### BRIEF
Where in the records does the word "computer" occur? Copy each line in which it does.

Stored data
- - - -
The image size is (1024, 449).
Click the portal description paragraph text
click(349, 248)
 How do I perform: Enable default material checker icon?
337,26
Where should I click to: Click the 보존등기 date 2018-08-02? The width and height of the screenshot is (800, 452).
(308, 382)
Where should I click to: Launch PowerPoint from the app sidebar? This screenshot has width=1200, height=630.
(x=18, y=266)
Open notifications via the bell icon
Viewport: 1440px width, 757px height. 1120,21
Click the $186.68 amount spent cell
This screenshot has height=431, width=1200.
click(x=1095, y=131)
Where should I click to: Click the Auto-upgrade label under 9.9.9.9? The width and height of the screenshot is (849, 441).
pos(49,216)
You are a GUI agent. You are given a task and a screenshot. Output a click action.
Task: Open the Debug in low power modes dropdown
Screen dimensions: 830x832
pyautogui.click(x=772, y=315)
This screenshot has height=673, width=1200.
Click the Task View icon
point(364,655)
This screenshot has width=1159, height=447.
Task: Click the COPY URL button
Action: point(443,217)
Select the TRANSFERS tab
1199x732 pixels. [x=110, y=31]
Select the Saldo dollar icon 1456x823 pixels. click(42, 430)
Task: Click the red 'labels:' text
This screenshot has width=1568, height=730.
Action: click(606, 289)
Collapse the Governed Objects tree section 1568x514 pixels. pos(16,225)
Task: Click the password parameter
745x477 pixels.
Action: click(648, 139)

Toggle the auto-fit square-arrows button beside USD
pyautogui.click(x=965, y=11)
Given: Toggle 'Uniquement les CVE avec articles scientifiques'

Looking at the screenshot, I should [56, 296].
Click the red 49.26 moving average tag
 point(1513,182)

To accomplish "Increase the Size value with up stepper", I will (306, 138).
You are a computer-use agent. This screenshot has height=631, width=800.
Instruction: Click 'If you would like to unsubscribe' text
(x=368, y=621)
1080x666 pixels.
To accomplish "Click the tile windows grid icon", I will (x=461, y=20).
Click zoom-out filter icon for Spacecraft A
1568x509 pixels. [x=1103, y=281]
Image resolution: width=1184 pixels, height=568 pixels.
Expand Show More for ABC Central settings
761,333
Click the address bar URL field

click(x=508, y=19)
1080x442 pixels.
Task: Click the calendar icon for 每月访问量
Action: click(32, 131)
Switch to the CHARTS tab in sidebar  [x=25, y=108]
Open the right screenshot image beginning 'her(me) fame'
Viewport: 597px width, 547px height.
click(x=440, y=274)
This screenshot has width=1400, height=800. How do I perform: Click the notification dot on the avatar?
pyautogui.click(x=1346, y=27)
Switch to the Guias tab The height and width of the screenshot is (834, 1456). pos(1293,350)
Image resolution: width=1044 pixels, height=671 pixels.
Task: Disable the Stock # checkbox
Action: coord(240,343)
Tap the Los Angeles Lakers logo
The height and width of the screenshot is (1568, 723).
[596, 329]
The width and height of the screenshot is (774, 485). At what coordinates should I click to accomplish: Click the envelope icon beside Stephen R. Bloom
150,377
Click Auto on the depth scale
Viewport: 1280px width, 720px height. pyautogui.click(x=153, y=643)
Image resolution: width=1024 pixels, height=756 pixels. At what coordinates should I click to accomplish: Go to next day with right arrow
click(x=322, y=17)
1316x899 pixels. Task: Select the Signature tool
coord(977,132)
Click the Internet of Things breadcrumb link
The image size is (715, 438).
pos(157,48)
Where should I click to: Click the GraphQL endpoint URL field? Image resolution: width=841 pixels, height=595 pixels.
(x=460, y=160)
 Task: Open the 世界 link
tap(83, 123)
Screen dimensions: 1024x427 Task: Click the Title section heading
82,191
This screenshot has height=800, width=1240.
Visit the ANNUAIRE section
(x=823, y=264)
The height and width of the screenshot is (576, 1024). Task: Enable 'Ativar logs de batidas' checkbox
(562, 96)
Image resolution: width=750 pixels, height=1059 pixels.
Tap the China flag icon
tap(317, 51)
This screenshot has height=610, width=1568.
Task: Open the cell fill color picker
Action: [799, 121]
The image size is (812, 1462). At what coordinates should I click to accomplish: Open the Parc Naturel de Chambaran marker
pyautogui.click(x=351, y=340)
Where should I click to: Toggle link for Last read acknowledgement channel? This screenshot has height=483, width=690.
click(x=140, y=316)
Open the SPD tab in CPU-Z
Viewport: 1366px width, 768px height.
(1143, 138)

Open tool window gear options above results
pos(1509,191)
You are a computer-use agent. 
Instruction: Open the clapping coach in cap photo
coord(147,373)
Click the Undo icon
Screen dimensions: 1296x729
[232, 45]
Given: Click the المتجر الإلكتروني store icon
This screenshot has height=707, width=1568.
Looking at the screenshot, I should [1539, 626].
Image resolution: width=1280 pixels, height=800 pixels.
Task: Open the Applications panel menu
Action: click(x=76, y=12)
- - - -
### SOLVED EXERCISE
You are a computer-use agent. This screenshot has height=631, width=800.
You are a computer-use agent. 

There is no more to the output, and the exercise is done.